::: 正文段落
电极电子传递促进污泥厌氧代谢系统慢生菌功能强化研究

To promote resource recovery and energy production from waste activated sludge is one of urgent requirement for environmental safety and society development. However, microbial anaerobic conversion is a long-term process to complete degradation and biogas production, which greatly limits biological technology application to treat waste biomass. Electron transfer is the essence of anaerobic metabolism for energy recovery, and also influences microbe growth and metabolic pathway. Slow-growing bacteria (e.g.anammox, autotrophic denitrifiers, methanogens) are very important functional communities in anaerobic process to convert nutrient and biogas production. To date, slow-growing bacteria are not well understood on their growing characteristics and connections in biological process. Recently, microbial electrolysis assisted anaerobic process has been proved to be positive enhancement on complex carbon degradation and methane production rate. But the mechanism on electro-driven methane production pathway is still unclear. In this project, an integrated system of microbial electrolysis and anaerobic degradation has been built to accelerate sludge treatment and energy recovery. The connection among extracellular electron transfer bacteria and methanogens will be regulated by biocathodic reaction and electron transfer process. The electron recovery and intermediate product will be analyzed along cathode surface to suspended solution. The research on interspecies electron transfer between bioelectrode and microbial communities, especially slow-growing bacteria, will positively promote bioenergy recovery in sludge digestion process in future.
::::::
§ 动手试试:
请从上文关于电极电子传递强化污泥厌氧代谢的文字末尾接着续写。 以下各行用不到。
::: 给定各行
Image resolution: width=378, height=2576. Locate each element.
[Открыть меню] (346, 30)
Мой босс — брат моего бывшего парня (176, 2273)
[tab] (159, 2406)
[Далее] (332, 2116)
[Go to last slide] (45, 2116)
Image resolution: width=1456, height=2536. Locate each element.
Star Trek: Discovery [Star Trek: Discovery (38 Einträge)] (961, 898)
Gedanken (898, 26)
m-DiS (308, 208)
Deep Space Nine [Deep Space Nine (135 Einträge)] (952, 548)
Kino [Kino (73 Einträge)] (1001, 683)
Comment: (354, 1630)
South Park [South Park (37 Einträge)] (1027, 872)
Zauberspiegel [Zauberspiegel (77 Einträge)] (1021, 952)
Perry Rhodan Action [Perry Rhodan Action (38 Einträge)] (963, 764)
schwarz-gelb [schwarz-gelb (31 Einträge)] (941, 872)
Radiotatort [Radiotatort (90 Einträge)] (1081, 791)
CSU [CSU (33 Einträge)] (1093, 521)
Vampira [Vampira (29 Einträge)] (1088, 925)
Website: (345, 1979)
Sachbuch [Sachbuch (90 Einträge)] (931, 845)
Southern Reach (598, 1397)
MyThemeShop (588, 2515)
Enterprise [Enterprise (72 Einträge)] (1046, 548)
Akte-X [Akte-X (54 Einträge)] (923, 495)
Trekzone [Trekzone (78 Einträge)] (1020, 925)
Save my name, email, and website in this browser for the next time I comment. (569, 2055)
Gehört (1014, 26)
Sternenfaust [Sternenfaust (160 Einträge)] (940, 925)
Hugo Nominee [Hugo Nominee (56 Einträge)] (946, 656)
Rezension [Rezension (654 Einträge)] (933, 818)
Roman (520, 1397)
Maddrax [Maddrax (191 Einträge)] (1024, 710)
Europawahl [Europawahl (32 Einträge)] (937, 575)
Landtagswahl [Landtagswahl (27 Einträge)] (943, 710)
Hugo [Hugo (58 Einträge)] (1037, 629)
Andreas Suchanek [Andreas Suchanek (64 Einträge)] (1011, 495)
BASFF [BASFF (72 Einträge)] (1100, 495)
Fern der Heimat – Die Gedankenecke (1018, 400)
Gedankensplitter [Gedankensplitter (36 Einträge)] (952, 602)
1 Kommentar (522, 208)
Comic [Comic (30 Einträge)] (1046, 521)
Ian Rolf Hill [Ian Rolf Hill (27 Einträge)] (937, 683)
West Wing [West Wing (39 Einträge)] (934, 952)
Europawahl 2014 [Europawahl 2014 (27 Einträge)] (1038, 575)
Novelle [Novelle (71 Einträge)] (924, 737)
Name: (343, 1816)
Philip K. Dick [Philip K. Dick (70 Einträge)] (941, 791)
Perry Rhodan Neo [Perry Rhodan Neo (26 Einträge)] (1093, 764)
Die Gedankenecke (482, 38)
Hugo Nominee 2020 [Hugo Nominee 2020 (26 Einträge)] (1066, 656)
::::::
§ 练习结果:
推动实现剩余污泥资源/能源回收是当前水处理发展的现实需求，但是污泥厌氧转化是一个周期较长的微生物降解过程，这限制了污泥厌氧技术应用。电子传递作为厌氧代谢产能的实质过程，同时也影响着相关功能菌的生长方式和代谢路径。慢生菌（如厌氧氨氧化菌、自养反硝化菌、产甲烷菌等）在厌氧生物处理工艺中承担着营养元素转化和产甲烷等核心作用，对系统功能稳定具有重要意义，目前对这类功能菌的调控和影响手段关注尚少。生物电解耦合传统厌氧消化对剩余污泥生物转化速率和产甲烷速率被证实具有明显促进作用，但是胞外电子传递对慢生菌主导的碳/氮转化机制尚不清晰，如何实现慢生菌功能强化和调控尚需探索。本研究在生物电极构建的厌氧强化工艺中围绕生物电极反应解析胞外电子传递菌对其他厌氧菌生长/代谢的促进作用，揭示种间电子传递或还原产物对系统中慢生功能菌的影响机制。基于电极与厌氧菌间电子传递研究将对剩余污泥厌氧产能效率提升具有积极意义。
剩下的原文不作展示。